_HOW TO COMPLETE THIS TASK_. Copy every line below where the string "Details" is found.

════════════════

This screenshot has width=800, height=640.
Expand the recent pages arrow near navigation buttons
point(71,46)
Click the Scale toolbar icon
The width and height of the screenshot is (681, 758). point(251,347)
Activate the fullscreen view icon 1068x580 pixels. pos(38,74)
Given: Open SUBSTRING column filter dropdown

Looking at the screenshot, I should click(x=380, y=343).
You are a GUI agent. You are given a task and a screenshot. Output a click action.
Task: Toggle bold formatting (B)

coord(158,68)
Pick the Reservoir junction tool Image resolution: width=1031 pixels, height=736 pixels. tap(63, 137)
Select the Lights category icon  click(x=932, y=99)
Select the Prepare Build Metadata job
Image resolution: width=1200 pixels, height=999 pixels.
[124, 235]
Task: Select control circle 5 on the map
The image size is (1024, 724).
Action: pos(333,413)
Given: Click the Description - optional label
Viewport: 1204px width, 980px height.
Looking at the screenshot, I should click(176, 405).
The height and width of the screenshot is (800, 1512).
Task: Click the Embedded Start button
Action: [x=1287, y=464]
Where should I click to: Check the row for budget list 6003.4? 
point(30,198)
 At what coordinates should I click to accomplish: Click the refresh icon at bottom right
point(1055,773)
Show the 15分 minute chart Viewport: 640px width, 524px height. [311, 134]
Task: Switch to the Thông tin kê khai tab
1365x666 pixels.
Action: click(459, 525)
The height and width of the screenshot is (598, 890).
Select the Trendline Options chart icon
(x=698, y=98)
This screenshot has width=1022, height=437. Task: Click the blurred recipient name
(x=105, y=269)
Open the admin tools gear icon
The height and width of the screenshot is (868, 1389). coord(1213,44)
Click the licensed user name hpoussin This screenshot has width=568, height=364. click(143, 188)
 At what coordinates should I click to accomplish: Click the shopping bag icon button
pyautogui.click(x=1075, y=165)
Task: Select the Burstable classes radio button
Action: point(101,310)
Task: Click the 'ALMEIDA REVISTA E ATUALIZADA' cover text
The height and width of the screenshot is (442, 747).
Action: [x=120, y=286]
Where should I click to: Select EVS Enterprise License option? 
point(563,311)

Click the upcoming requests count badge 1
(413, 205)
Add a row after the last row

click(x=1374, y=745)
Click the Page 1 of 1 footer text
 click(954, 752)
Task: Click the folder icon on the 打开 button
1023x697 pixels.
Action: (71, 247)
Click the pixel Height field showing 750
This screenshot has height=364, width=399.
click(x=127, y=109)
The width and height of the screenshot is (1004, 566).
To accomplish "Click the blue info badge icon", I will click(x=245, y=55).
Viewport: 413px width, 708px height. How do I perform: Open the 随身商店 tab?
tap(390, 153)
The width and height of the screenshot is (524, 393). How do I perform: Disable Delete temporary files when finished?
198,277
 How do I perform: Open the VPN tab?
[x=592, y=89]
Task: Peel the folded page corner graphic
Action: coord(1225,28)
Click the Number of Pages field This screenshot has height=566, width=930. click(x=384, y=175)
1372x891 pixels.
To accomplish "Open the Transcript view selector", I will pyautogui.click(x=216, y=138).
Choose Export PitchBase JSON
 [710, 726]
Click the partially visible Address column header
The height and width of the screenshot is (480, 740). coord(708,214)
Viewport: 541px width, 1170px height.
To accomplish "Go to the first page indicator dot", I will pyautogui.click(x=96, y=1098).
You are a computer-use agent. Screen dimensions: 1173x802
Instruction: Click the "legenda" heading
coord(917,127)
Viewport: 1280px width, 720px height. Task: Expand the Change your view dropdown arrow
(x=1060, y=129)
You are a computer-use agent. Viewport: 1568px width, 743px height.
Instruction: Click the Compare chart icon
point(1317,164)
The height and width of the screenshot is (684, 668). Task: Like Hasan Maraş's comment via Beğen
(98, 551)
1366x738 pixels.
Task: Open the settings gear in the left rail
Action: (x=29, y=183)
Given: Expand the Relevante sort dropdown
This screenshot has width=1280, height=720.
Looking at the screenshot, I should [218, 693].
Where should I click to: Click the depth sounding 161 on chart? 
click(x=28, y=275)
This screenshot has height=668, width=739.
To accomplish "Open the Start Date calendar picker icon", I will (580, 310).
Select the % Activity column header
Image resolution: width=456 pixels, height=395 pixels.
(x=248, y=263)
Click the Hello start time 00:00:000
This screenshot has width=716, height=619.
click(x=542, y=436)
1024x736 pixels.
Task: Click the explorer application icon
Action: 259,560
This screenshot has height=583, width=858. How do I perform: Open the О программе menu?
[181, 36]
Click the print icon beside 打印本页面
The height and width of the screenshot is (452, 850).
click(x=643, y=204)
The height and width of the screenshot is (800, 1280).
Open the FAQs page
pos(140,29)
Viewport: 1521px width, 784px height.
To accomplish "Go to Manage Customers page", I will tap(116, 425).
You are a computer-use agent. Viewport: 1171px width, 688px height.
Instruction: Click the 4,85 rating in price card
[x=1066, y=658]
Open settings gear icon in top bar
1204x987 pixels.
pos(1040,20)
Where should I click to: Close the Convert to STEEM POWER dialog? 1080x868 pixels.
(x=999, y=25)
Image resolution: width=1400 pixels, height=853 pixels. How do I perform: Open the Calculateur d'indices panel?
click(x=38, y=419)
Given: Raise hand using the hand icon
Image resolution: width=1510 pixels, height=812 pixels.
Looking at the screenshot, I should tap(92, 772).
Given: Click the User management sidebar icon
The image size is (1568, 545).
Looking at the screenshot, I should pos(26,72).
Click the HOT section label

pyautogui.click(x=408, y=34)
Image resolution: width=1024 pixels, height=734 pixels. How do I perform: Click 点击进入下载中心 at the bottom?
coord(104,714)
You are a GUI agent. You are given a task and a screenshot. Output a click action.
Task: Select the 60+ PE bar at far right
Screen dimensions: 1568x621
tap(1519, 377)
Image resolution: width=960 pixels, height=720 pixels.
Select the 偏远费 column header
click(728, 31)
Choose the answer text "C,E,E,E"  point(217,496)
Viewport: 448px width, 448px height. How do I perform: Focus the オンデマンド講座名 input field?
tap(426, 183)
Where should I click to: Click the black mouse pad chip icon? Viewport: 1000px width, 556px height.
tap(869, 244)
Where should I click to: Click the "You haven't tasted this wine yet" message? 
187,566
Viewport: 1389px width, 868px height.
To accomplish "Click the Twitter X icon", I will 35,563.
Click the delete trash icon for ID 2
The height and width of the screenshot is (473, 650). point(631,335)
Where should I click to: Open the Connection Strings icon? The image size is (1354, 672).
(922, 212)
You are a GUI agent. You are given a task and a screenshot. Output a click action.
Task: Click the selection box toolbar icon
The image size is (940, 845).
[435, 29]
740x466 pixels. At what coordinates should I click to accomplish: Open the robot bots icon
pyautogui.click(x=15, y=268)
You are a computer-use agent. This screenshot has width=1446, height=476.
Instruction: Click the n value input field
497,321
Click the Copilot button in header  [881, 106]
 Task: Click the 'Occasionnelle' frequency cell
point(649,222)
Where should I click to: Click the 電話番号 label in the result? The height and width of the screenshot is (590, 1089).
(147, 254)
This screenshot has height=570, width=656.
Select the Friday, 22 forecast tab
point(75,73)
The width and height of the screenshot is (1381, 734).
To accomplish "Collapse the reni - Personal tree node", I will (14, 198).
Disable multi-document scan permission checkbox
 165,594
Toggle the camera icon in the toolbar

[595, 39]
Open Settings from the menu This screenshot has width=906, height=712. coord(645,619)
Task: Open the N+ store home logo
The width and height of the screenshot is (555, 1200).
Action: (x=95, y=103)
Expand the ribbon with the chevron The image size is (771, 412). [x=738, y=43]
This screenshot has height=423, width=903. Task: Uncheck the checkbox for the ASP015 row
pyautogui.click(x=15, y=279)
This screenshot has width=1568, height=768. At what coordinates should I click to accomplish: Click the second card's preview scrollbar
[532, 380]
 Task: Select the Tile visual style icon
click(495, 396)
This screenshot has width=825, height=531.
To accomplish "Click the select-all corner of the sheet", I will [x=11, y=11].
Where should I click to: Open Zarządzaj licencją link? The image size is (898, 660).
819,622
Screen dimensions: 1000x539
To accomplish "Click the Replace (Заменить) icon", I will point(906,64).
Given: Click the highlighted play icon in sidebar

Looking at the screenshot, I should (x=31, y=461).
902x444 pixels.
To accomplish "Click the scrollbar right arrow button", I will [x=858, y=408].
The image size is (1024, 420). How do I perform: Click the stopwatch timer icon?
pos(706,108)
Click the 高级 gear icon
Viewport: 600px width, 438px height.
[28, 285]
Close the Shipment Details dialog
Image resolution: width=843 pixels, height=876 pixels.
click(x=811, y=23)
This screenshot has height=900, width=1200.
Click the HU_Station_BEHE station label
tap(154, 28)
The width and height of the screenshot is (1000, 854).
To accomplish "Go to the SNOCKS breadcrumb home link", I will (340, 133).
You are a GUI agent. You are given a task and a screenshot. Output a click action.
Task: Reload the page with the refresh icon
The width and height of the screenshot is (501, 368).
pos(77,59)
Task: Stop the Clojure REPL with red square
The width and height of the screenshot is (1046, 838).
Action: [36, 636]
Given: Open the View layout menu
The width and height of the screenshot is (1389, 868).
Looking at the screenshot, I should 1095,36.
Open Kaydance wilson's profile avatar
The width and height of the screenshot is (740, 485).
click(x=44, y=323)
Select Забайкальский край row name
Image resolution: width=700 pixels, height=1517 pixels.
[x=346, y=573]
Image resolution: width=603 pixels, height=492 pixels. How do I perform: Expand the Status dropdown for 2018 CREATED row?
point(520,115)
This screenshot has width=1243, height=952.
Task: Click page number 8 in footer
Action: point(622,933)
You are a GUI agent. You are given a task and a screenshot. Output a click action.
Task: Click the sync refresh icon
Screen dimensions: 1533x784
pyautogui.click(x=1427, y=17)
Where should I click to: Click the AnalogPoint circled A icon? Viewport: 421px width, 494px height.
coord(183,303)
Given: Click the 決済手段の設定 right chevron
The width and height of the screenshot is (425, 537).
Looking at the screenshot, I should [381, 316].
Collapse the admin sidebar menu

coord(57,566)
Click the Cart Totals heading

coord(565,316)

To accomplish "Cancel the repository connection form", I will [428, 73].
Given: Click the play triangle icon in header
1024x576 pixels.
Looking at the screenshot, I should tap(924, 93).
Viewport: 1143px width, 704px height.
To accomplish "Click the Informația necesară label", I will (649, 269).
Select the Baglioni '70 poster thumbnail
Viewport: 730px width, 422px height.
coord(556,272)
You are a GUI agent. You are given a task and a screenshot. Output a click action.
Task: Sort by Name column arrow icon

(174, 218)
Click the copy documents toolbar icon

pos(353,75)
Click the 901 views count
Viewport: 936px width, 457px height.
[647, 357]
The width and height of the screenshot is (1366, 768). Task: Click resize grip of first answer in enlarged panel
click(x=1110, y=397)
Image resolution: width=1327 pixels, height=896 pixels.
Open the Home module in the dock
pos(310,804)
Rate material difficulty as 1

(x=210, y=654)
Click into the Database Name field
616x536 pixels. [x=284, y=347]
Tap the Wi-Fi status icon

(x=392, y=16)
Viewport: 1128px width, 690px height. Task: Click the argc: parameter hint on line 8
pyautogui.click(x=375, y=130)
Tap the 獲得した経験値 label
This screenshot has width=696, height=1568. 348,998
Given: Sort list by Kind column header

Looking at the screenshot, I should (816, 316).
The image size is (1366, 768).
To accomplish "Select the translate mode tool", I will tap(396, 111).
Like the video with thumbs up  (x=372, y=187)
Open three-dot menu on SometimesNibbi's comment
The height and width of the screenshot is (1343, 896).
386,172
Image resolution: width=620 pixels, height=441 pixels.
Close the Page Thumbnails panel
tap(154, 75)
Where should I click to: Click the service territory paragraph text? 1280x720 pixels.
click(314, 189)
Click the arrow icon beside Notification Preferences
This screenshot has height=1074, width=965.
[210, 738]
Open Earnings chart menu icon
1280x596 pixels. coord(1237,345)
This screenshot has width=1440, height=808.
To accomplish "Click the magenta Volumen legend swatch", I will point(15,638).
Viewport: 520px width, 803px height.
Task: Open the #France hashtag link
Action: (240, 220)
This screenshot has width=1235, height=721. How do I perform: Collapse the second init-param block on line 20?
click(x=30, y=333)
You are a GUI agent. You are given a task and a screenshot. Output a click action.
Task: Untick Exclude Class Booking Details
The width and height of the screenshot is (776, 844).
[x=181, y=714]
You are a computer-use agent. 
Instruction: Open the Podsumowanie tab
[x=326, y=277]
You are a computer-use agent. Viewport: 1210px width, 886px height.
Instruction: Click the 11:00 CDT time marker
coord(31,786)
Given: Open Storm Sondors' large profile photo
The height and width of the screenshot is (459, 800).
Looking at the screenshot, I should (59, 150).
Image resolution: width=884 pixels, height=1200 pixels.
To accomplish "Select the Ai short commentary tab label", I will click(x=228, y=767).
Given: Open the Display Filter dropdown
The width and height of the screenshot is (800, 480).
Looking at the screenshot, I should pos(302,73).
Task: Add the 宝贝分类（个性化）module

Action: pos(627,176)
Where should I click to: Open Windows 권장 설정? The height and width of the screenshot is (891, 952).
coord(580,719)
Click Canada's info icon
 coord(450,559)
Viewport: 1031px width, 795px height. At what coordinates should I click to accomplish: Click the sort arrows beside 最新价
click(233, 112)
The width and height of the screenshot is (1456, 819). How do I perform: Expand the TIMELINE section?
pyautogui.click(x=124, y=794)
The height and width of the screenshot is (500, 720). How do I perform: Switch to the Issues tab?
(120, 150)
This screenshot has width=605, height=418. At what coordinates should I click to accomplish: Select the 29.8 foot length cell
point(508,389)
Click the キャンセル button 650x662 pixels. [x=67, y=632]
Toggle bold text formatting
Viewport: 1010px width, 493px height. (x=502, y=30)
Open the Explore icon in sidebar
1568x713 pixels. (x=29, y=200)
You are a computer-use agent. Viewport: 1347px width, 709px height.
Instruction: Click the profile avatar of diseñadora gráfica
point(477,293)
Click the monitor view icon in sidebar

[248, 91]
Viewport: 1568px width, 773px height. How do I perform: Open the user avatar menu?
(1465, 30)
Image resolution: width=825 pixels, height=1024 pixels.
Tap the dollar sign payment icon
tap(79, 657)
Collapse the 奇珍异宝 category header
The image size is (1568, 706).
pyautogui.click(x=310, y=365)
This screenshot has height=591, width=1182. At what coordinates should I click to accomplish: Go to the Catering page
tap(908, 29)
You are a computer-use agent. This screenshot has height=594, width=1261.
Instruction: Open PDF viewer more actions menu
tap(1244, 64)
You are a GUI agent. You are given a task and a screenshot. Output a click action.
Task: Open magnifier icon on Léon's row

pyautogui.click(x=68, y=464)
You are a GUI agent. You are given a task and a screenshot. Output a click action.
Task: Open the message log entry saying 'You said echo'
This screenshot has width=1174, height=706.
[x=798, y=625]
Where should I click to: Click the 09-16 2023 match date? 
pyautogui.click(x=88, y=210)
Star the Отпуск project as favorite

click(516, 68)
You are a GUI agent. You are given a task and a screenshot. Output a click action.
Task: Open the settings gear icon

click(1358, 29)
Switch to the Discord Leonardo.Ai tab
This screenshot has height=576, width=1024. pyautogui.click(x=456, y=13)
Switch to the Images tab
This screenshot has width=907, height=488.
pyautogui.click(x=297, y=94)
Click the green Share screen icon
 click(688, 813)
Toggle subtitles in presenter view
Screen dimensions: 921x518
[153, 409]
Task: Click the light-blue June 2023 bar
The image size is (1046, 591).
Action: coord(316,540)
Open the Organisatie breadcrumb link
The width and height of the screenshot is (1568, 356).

════════════════

_SOLUTION FOR THIS EXERCISE_.
Close the Shipment Details dialog
Task: Untick Exclude Class Booking Details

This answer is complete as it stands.